HLUBOKA, République tchèque — Situation typique dans le petit village de Hluboka, au sud de la Bohème : un couple de touristes allemands s’approche prudemment d’un groupe d’élèves, et, comme ils ne parlent pas le tchèque, essaient avec les mains de demander où se trouve le château. Surprise ! Les jeunes répondent avec aisance en anglais et en allemand ! A la question de savoir s’ils sont ici en vacances, ils répondent fièrement : « Non ! Nous sommes pensionnaires ! » . La plupart des touristes ne peuvent absolument pas comprendre que des jeunes allemands aillent à l’école dans « un tel pays » . On peut en effet se demander ce qui attire des élèves et des enseignants de plus de 30 pays dans le petit village voisin de la ville de Budweis : c’est la Townshend International School (TIS), une école secondaire anglophone accueillant des élèves de la 5ème à la terminale et ouverte dans l’enthousiasme en 1992.
L’objectif de la Townshend International School est d’offrir aux élèves un environnement éthique et morale où ils apprendront à respecter et apprécier des individus issus de cultures et de milieux différents. Ce respect se traduira dans la façon de communiquer et de s’entraider. Obligés de relever quotidiennement des défis et de se plier à la discipline de l’école, les élèves y apprendront à prendre en mains leur propre vie et à être au service des autres. Ainsi, ils pourront quitter l’école en ayant une attitude positive à l’égard de la vie et être capables d’exploiter ce qu’ils ont appris avec un esprit d’innovation et d’entreprise.

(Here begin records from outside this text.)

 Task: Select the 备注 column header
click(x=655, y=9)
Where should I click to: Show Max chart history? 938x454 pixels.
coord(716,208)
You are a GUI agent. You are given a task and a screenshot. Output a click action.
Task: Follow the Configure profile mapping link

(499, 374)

Depuis son ouverture, en 1992, l’école poursuit les mêmes objectifs, même si elle a connu des difficultés à ses débuts. Les élèves ont fait preuve à cet égard d’un grand sens de responsabilité qui a développé leur sentiment de solidarité et leur capacité d’initiative. Tout ceci se révèle être aujourd’hui d’autant plus positif que les problèmes de démarrage ont été résolus grâce à un meilleur contrôle des qualifications professionnelles du corps enseignant et à l’institution d’une période de stage.

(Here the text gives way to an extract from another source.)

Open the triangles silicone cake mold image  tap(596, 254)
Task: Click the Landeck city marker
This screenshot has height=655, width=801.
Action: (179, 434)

Le financement de l’école, qui est une entreprise à but non lucratif, est assuré par des dons, d’une part, et les droits de scolarité, d’autre part. Les initiateurs ont créé une fondation à laquelle sont affiliés quelques sponsors. Par ailleurs, les internes financent une partie des frais d’internat et de scolarité. Les externes tchèques doivent, en plus des sommes versées par l’État pour chaque élève, s’acquitter d’un forfait minimum.
Lorsque les bacheliers quittent la Townshend School après la terminale, ils sont en possession d’un baccalauréat tchèque, c’est à dire que la TIS est une école reconnue aussi bien en République tchèque, première école internationale du pays, que dans la plupart des pays européens qui la considèrent comme une école privée permettant l’accès à des études universitaires. De plus, l’école vient de soumettre une demande d’admission au Conseil européen des écoles internationales. La procédure d’admission demande toujours plusieurs années avant une reconnaissance complète. Un baccalauréat international pourra alors être délivré aux élèves.
La Townshend International School a une importance particulière aux yeux des communautés bahá’íes d’Europe en ce sens qu’elle est la première et à ce jour la seule école secondaire bahá’íe en Europe. Située au cœur du continent, elle représente pour beaucoup, bahá’ís ou non, tant à l’est qu’à l’ouest, une alternative à d’autres écoles. Beaucoup envoient leurs enfants dans cet internat par mécontentement à l’égard des écoles traditionnelles existant dans leur pays. Toutefois, ce qui pousse avant tout les parents, même les tchèques, à faire cette démarche singulière pour leurs enfants, c’est le caractère international de l’apprentissage dispensé dans cette école.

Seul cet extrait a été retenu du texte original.